Written during Clyne's tenure as composer-in-residence with the Chicago Symphony Orchestra, Night Ferry was her first large-scale work for full orchestra. It received the endorsement of music director Riccardo Muti whose performance was subsequently issued on the orchestra's in-house label. As Richard Whitehouse comments in Gramophone, “Muti was doubtless attracted to music whose virtuosity tests even an outfit of the CSO's abilities yet whose intricacies are never at the expense of sonic allure or visceral immediacy”. As far as I am concerned, I think that “sonic allure” and “visceral immediacy” aptly describe Anna Clyne's music. Again, the background of the work is to be found in some extra-musical stimuli. The work was commissioned by the Chicago Symphony Orchestra to be performed alongside music by Schubert. It is well known that Schubert suffered from cyclothymia characterised by violent mood swings and bouts of manic creativity. Reflecting this, “Clyne wrote a piece about stormy voyages in space and of the mind” (Corinna Fonseca-Wohlheim in her insert notes). The piece opens as an agitated stormy seascape forcefully swelling up and down punctuated by often strident brass and percussive assaults momentarily pausing in a section of insistent basses and pounding drums. Eventually, as in This Midnight Hour, the music seems willing to settle into a peaceful - though ambiguous - chorale. The title of the piece comes from Seamus Heaney's Elegy for Robert Lowell who also suffered from manic depression:

“You were our Night Ferry/thudding in a big sea...” Night Ferry is yet another powerful score and a splendid example of Anne Clyne's imaginative and ear-catching music. In <<rewind<<, the music rarely pauses and is propelled with almost unstoppable energy. It again contrasts low and high registers (which seems to be one of Clyne's hallmarks) in an unrelenting pulsation till the music's pace briefly slows down before resuming its implacable rush forward.

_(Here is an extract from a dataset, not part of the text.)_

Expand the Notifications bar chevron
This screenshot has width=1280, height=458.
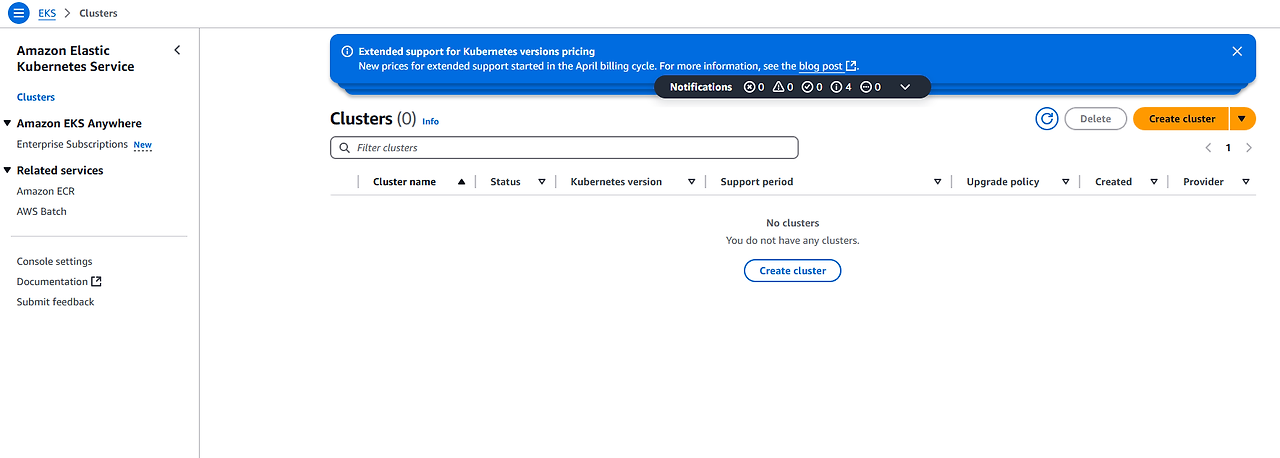pos(905,87)
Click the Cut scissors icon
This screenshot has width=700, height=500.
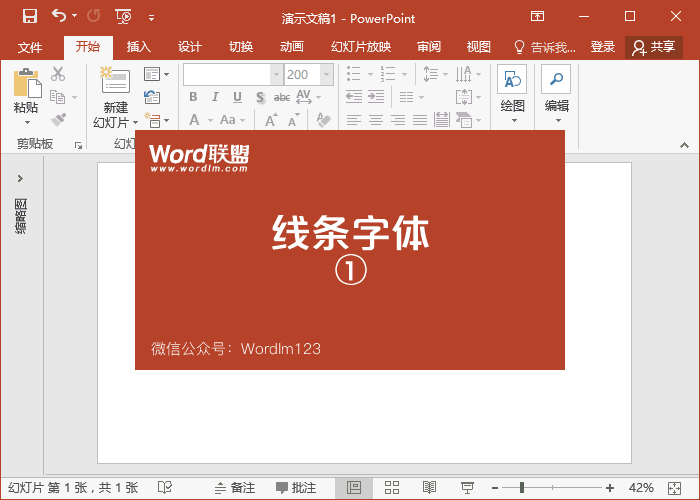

These superb works receive committed readings from all concerned and, besides singling out the BBC Symphony Orchestra playing at its customary best, I would like to draw attention to Jennifer Koh's impressive take on the violin part in The Seamstress, one of the gems in this collection. I hope that many will derive as much musical pleasure from this very fine release as I have, and that it will not take too long before more of Clyne's orchestral music is committed to disc.